Reputation: 969
I am using python2.7. I have a file which contains a chromosomal location and an experiment ID. I have got this information stored at the moment in two lists:
unique_locations - containing a single value for each location
location_exp - containing lists of [location, experiment]
The reason I have not used a dictionary is that there are multiple locations found in multiple experiments - i.e this is a many-many relationship.
I would like to find out on how many experiments each location is found. I.e get a list like:
[
[location1, [experiment1, experiment2, experiment3]],
[location2, [experiment2, experiment3, experiment4]]
]
etc.
As the lengths of the lists are different I have failed using an enumerate(list) loop on either lists. I did try:
location_experiment_sorted = []
for i, item in enumerate(unique_experiment):
location = item[0]
exp = item[1]
if location not in location_experiment_sorted:
location_experiment_sorted.append([location, exp])
else:
location_experiment_sorted[i].append(exp)

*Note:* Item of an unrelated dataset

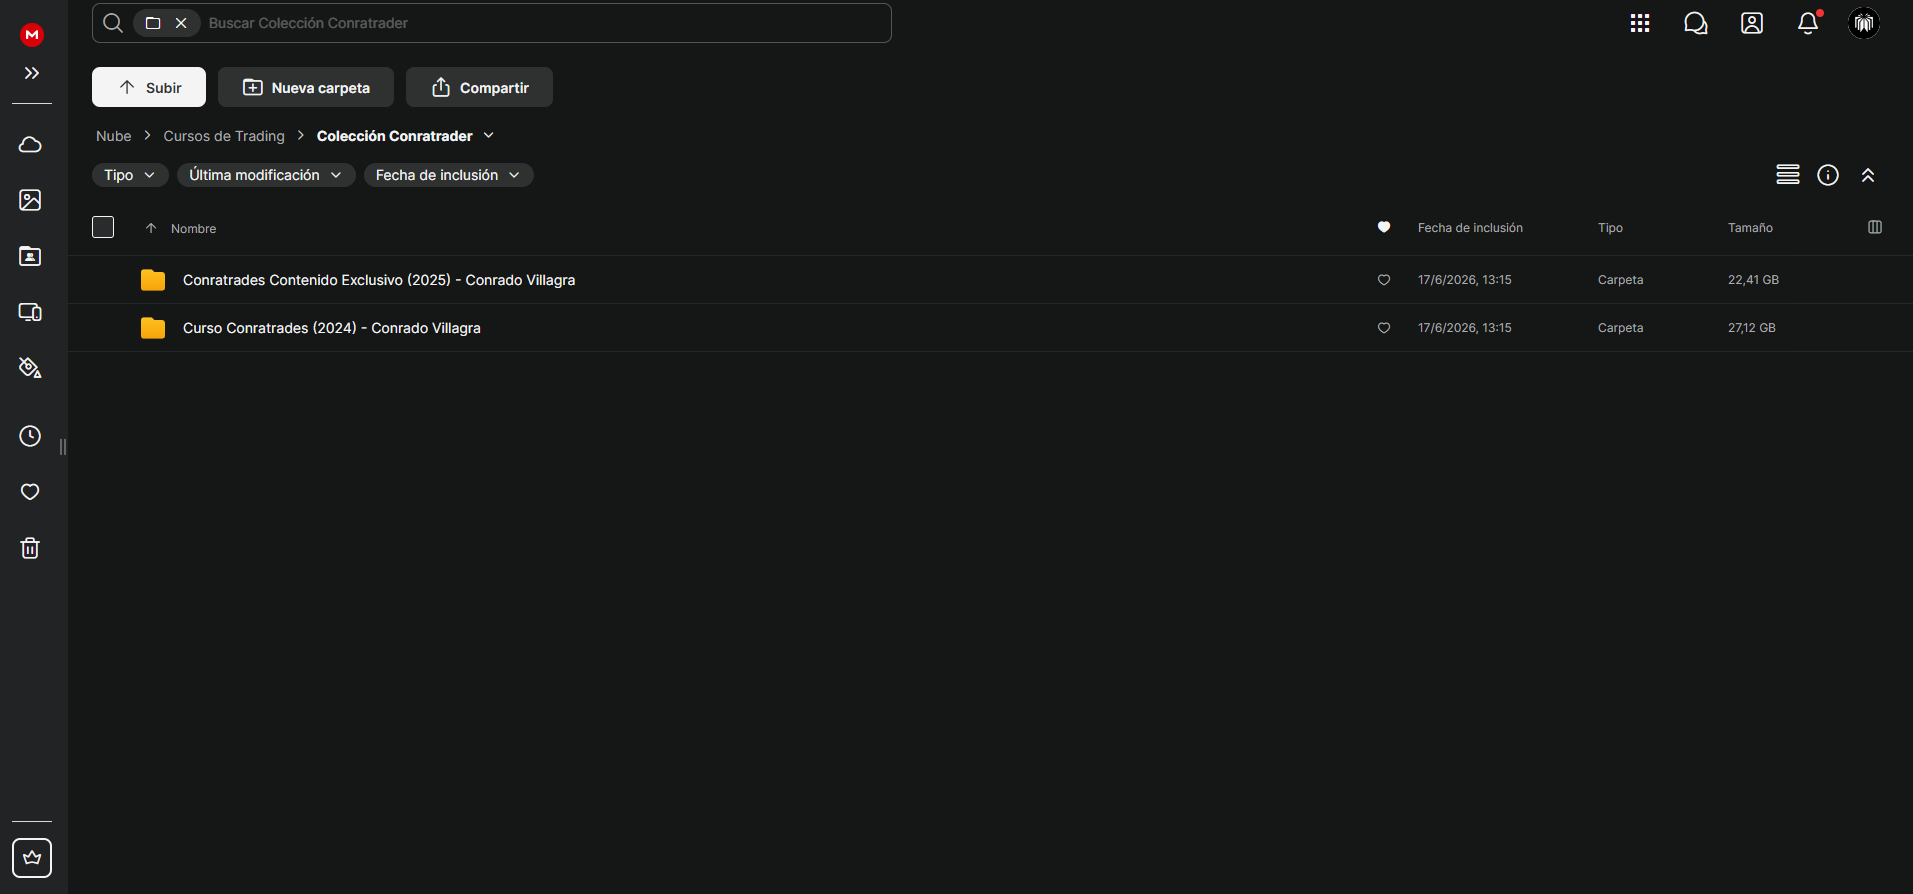
Task: Expand the Tipo filter dropdown
Action: [x=130, y=175]
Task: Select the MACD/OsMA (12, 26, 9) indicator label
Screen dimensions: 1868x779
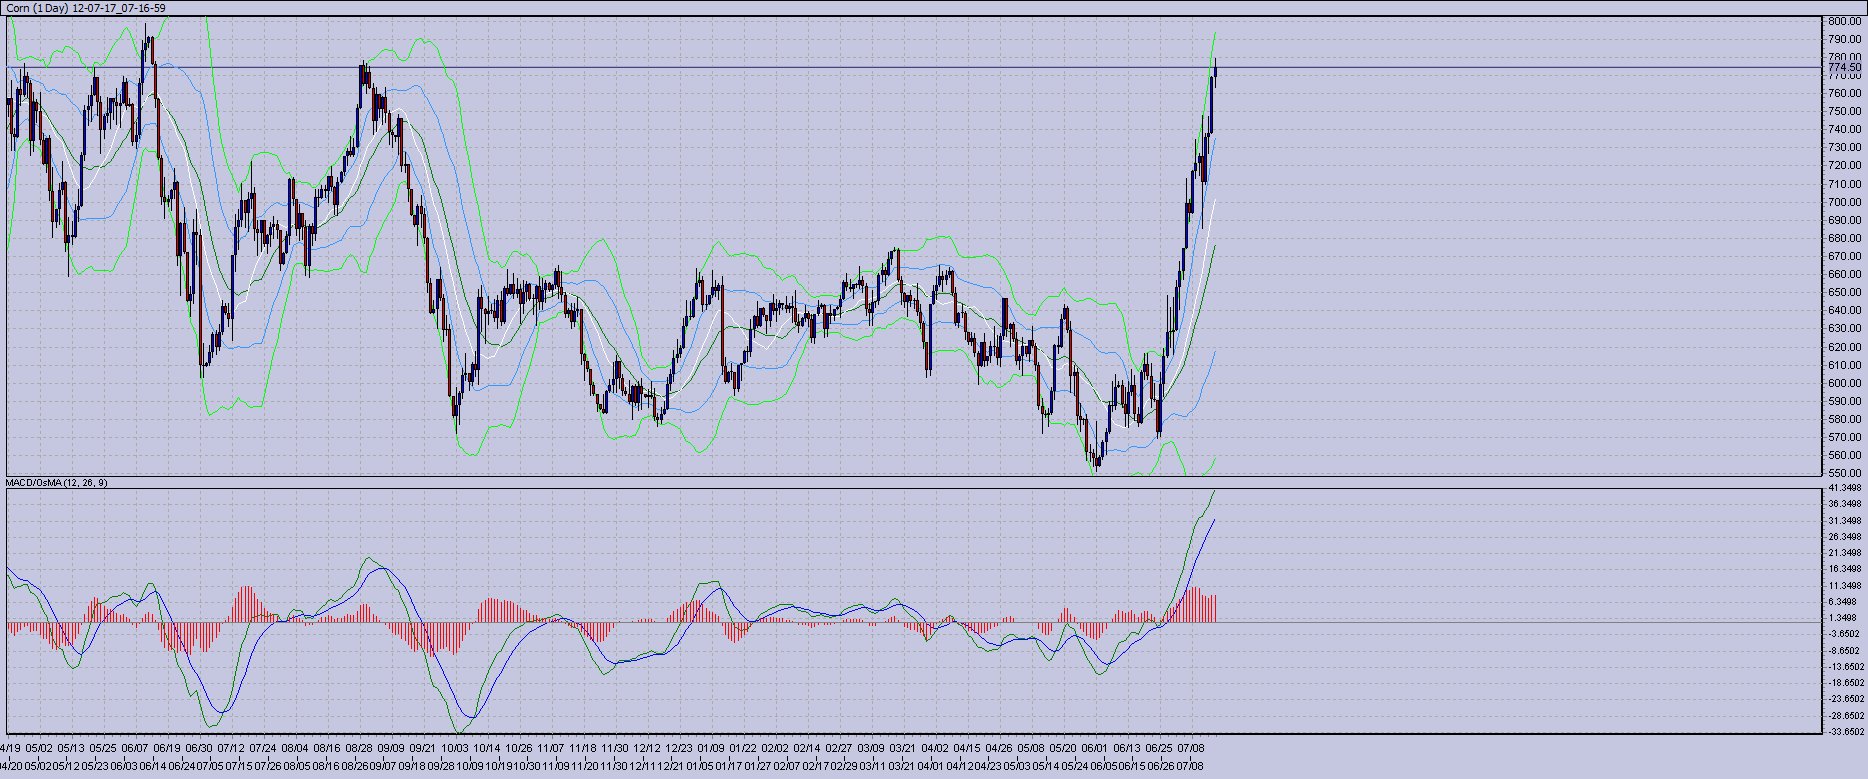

Amongst other things. I have also tried using a dictionary which relates to a list of multiple experiments. Can anyone point me in the right direction?
Upvotes: 2
Views: 77
Reputation: 10951
Here is another working example, using built-in dict
and groupby
from itertools
:
>>> from itertools import groupby
>>> d = {}
>>> location_exp = [
("location1", "experiment1"),
("location1", "experiment2"),
("location1", "experiment3"),
("location2", "experiment2"),
("location2", "experiment3"),
("location2", "experiment4")
]
>>> for k,v in groupby(location_exp, itemgetter(0)):
d.setdefault(k,[])
d[k].extend([loc for _, loc in v])
[]
[]
>>> d
{'location2': ['experiment2', 'experiment3', 'experiment4'], 'location1': ['experiment1', 'experiment2', 'experiment3']}
>>>
>>> d2 = {}
>>> location_exp2 = [
("location1", "experiment1"),
("location2", "experiment2"),
("location3", "experiment3"),
("location1", "experiment2"),
("location2", "experiment3"),
("location3", "experiment4")
]
>>> for k,v in groupby(location_exp2, itemgetter(0)):
d2.setdefault(k,[])
d2[k].extend([loc for _, loc in v])
[]
[]
[]
['experiment1']
['experiment2']
['experiment3']
>>> d2
{'location2': ['experiment2', 'experiment3'], 'location1': ['experiment1', 'experiment2'], 'location3': ['experiment3', 'experiment4']}
Upvotes: 1
Reputation: 2656
If I do understand you correctly (if locations can be used as dict keys)
you could do:
location_experiments={}
for location, experiment in location_exp:
location_experiments.setdefault(location,[]).append(experiment)
Upvotes: 2
Reputation: 405
Try defaultdict, ie:
from collections import defaultdict
unique_locations = ["location1", "location2"]
location_exp = [
("location1", "experiment1"),
("location1", "experiment2"),
("location1", "experiment3"),
("location2", "experiment2"),
("location2", "experiment3"),
("location2", "experiment4")
]
location_experiment_dict = defaultdict(list)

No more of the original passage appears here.